Fieldwork and service learning activities included habitat restoration, planting and harvesting food at the New Roots “big farm” at EcoVillage, urban beautification, and bird habitat restoration at Stewart Park.
Additionally, during their educational cruise on the ‘MV Teal’ floating classroom with Discover Cayuga Lake, students learned all about the ecology of our lake, tested water oxygen and temperature levels, and collected plankton samples to observe under the microscope.
Sense of Place is named for an Education for a Sustainable Future standard woven throughout our four-year curriculum:
Students will recognize and value the interrelationships between the social, economic, ecological, geological, and architectural history and current condition of the place in which they live and contribute to its regenerative capacity and continuous health. They will also be able to rotate from a local perspective to a global perspective by developing geo-spatial literacy.
The weeklong immersion experience is an opportunity for students to become oriented to learning in our community’s natural and public spaces. Community-based learning is a fundamental part of a New Roots education, one that is directly connected to interdisciplinary academic studies.
The week also included the school’s first community meeting of the year, opened by Sachem (Chief) Sam George who shared the Words Before All Else. Also known as the Thanksgiving Address,” these words are an expression of gratitude for the people gathered and the natural world, and are used to open important gatherings by members of the Haudenosaunee Confederacy. We are honored to have this rare opportunity to hear this address spoken by Sachem Sam George in the Gayogo̱hó꞉nǫʼ language.
Real-world, interdisciplinary learning experiences like these not only inspire deeper understanding and motivation, they also give students a sense of connection and greater wellbeing. The perspective and insight gained through experiences like these are useful in higher education, career, and civic life.
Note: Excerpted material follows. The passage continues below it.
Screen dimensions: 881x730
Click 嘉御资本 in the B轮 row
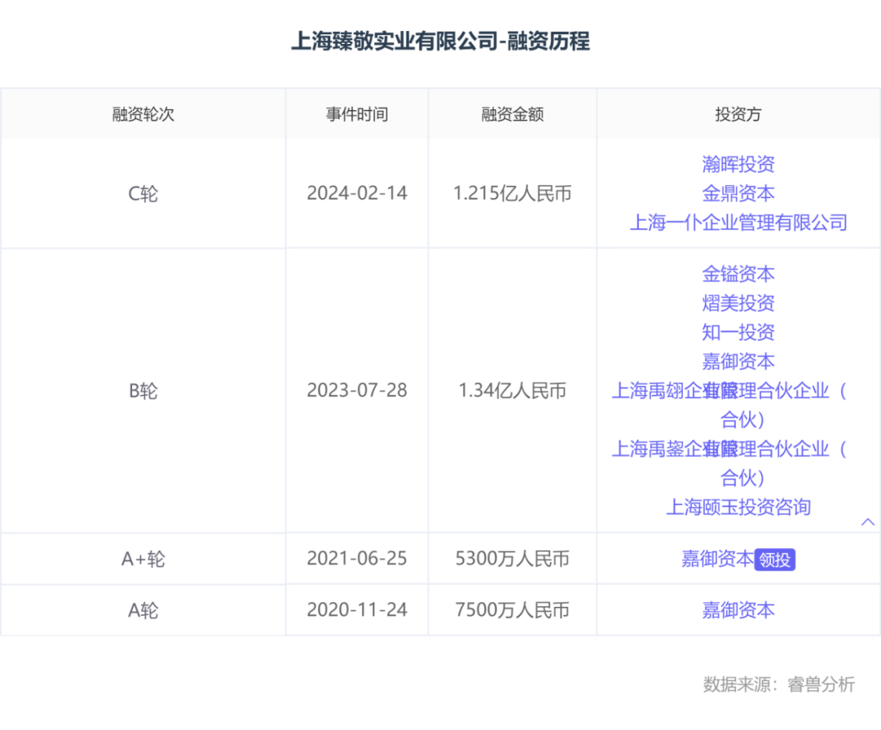[738, 362]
In these times of unprecedented mental health crisis among youth, the most essential may be the positive impacts of spending time in nature, which has been linked with cognitive benefits and improvements in mood, mental health, and emotional wellbeing.
Sense of Place week laid the groundwork for a year of meaningful learning, inviting students to use knowledge and skills from all academic areas and real world experiences to produce highly individualized expressions of learning. Shared in student-led conferences, this work was also the first piece collected for portfolios, a collection that will be built and reflected on over the course of the year to express the full range of each student’s learning and growth.